Tom Gates is a British series of fiction and graphic books written by Liz Pichon taking the form of an illustrated diary written by the eponymous schoolboy. There are a total of 23 published Tom Gates books, as of 2025. The first book in the series, The Brilliant World of Tom Gates, was published in 2011 and won the Roald Dahl Funny Prize, a Red House Children's Book Award and a Waterstones Children's Book Prize. As of 2023, the books have sold more than 14 million copies worldwide and have been translated into 47 languages.

==Background==

Aged around 10 years old, Tom is the younger of the two children of Frank and Rita Gates, and the younger brother of Delia. He attends Oakfield Primary School where he is in Mr Fullerman's Class 5F, under headmaster Mr Keen.

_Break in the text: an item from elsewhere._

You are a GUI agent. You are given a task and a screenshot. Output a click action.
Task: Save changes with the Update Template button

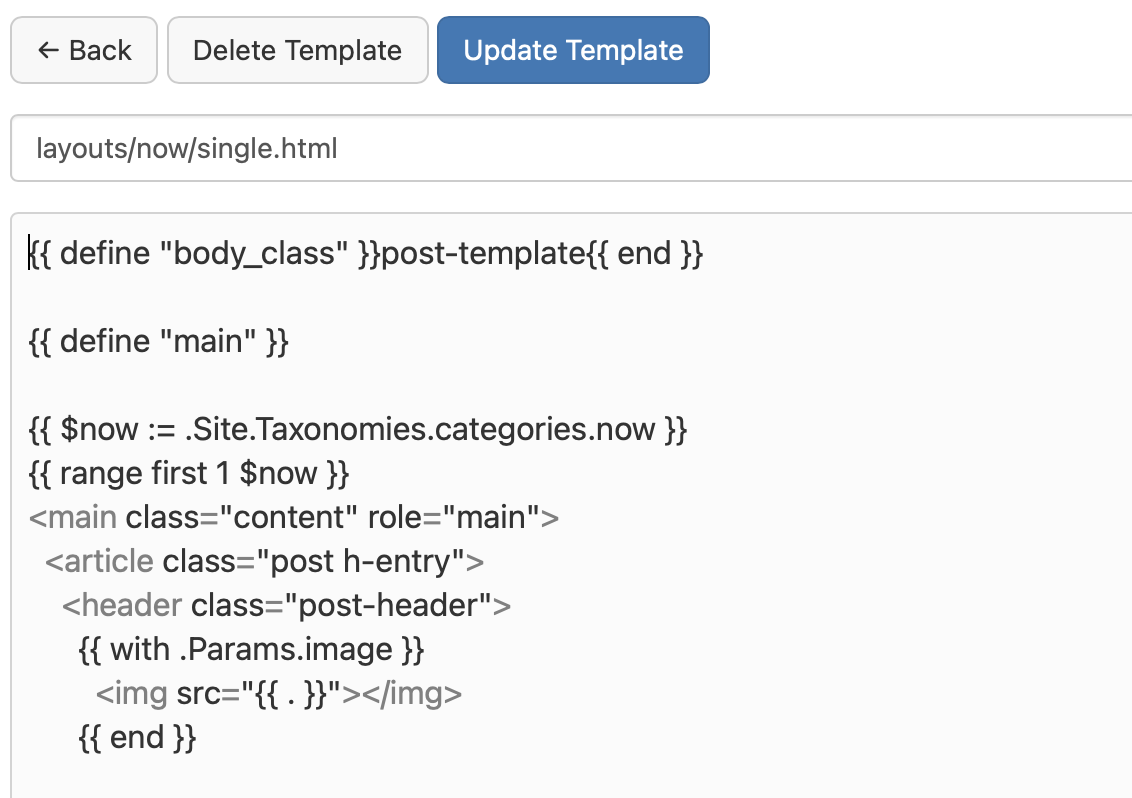point(573,51)

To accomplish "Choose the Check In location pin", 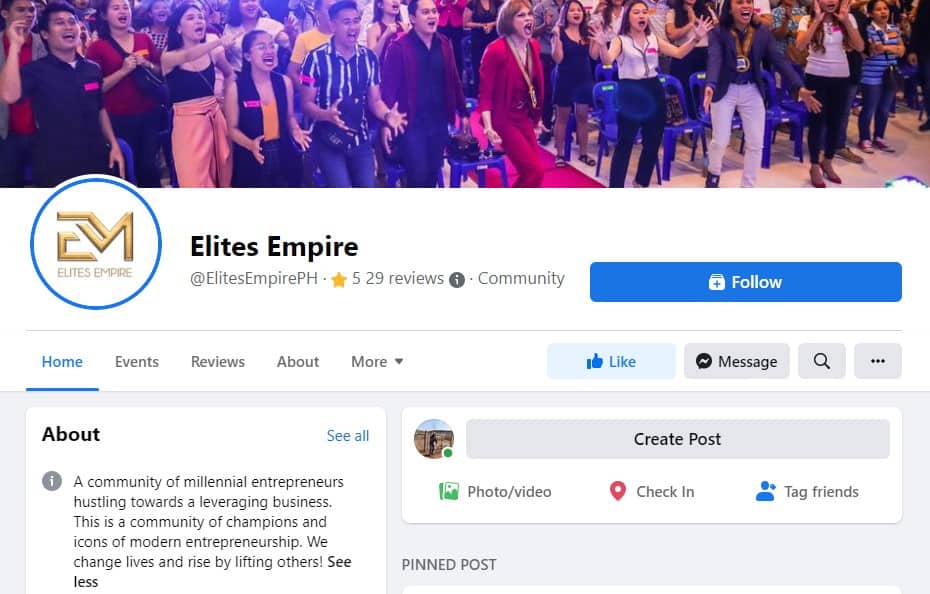I will 617,491.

Children in his class include Marcus Meldrew (who sits next to and consistently annoys Tom in class), and Amy Porter (who also sits next to Tom, but whom Tom hopes to impress). Also in his year at Oakfield is his best friend Derek Fingle, who also lives next door to him. Tom has a second neighbour, June Jones, that annoys Tom and dislikes his band but they later become friends.

His grandparents are Frank's parents Granny Mavis And Granddad Bob that Tom refers to as "The Fossils", while Rita's parents are known as "The Wrinklies".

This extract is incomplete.